On through the night it blew, keeping up the 40 kts. However we slept much better now the worries of Emerald falling over had passed and the cooler temperatures much more pleasant for sleeping. The lie in next morning snuggled and cosy under the duvet was wonderful.
By Saturday morning the winds had eased back below 30kt and the anchorage looked much more friendly. Still uncomfortable but the boats weren’t doing their violent pitching anymore. Yesterday’s squalls had blown away but the sky remained grey and it was still a relatively chilly 20c. When your body has been trying to get used to 30c plus, 20c is a bit of a shock.
It was still too windy for painting the last coat of antifoul without painting everything else around us (plus being blown off the staging didn’t appeal) so it was another welcome day of rest.
By Sunday the wind had eased back to 10 to 15 knots and with still lower temperatures it made for a much more comfortable day to paint the last coat of antifoul on. By mid afternoon we were finished, Emerald’s hull a gleaming signal red, the staging cleared away and the big tidy up begun.
Now For the Moment of Truth – Had we Fixed the Leaks?

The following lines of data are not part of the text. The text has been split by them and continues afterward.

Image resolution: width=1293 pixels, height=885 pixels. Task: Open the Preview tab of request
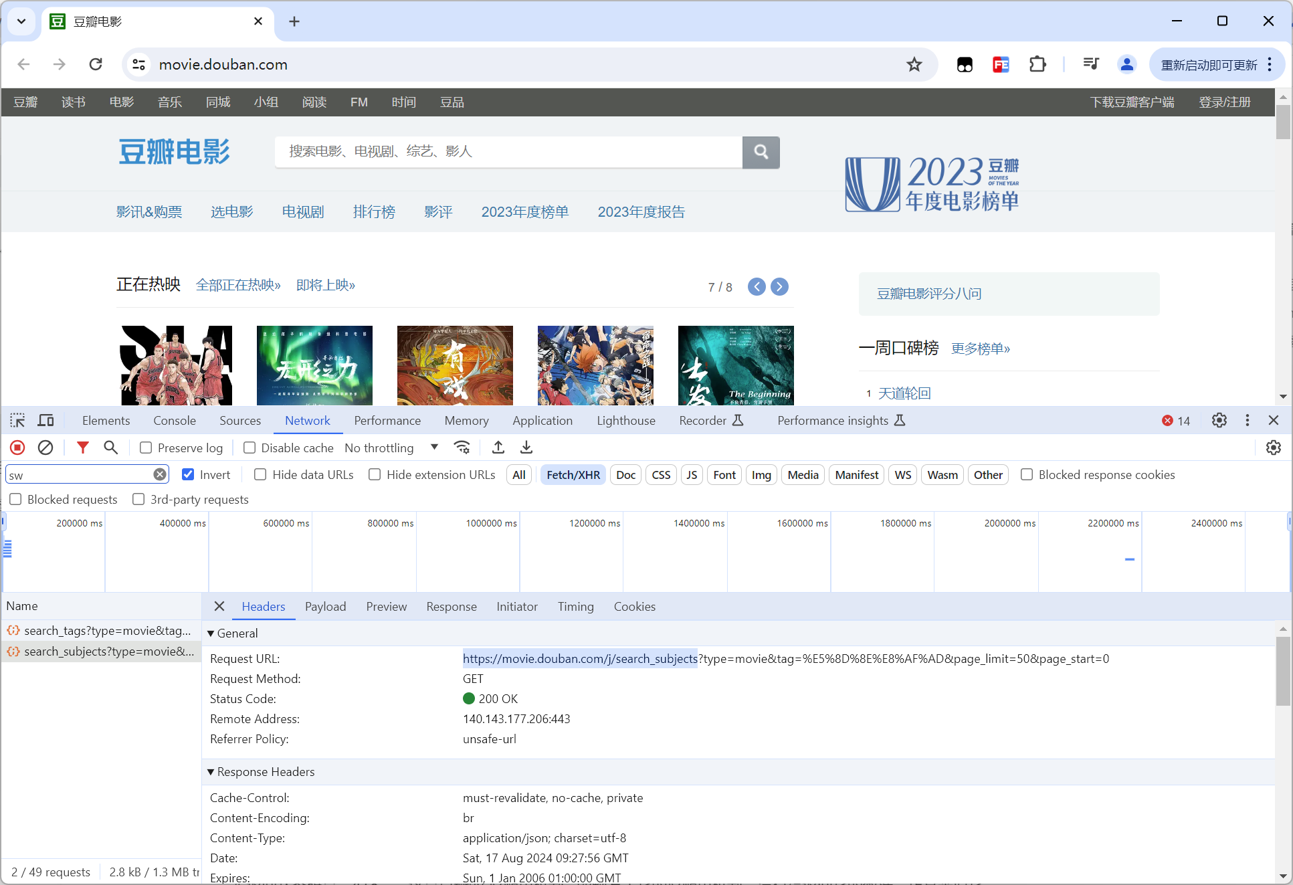386,606
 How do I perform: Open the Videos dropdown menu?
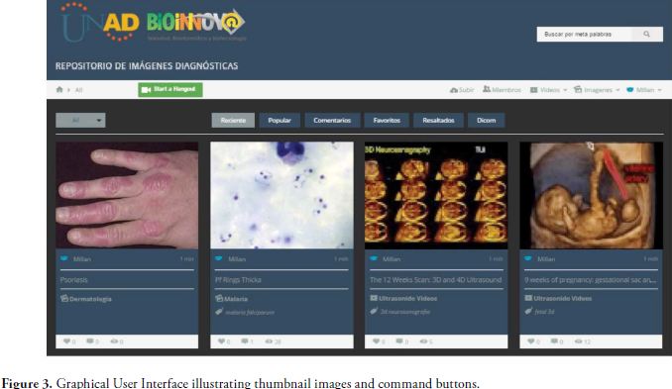[548, 90]
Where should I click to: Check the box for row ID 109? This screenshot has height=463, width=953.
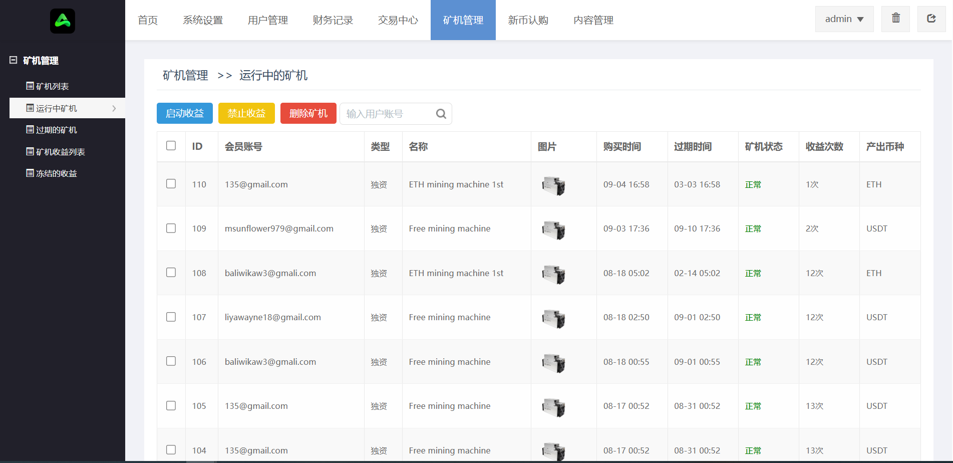[x=171, y=228]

Monday night we spent in the slings so that the patches under the blocks could be antifouled and at 8am the next morning the travel lift was trundling Emerald over to the slip and gently lowering her into the water. We were left for 10 minutes floating but still supported by the slings whilst we made the leak checks. The rudder stock was dry, even with a few turns on the helm that all seemed good. The prop shaft was dry too, but we would only get to test that fully when under way.
The slings were lowered and it was time to leave. We tentatively edged our way out, the yards guys pulling us until we’d cleared the slings. The depth gauge was showing only 10cms of water under the keel – we didn’t want to prang our shiney new paint! Once clear of the lift we gently motored away for a lap around the anchorage whilst making regular checks on Bob, the new PSS shaft seal.
Without counting our chickens too soon and all that, we are pleased to report Emerald has a dry bilge and two very relieved and happy crew.
We were lifted out and stored ashore at the Vinici Boatyard on the west shore of Murter town. It is very much a do it yourself kind of yard but that suited our needs and our pocket. There is even a little bar for when the only thing that will solve a problem is a cold beer. A basic shower and toilets were available. A little English is spoken by some of the staff and along with the help from our neighbours we were able to find all the parts and expertise we needed.
We were pleased to be able to find everything we needed within walking distance. There are several chandler shops:
- Magdd in Murter, up behind the post office. A general chandlers store, we bought paint supplies from here.
- Dodic on the way to Betina had an engineering workshop and a small chandlers where we bought new packing for the rudder stock.
- Hramina Marina has a chandlers shop too.
- 3Colori close to Betina Marina had very good supplies for painting and repairs including epoxy, primers and antifoul and all the other bits and bobs needed for painting.
We found prices to be very reasonable; for example the Hempel paint was €35 cheaper per 2.5l tin than from online chandlers.
Murter itself was a nice town to be stuck in for a while, with plenty of bars, cafes and restaurants as well as an outdoor veggie market and several supermarkets. Plus lots of ice cream shops for when we needed cooling down.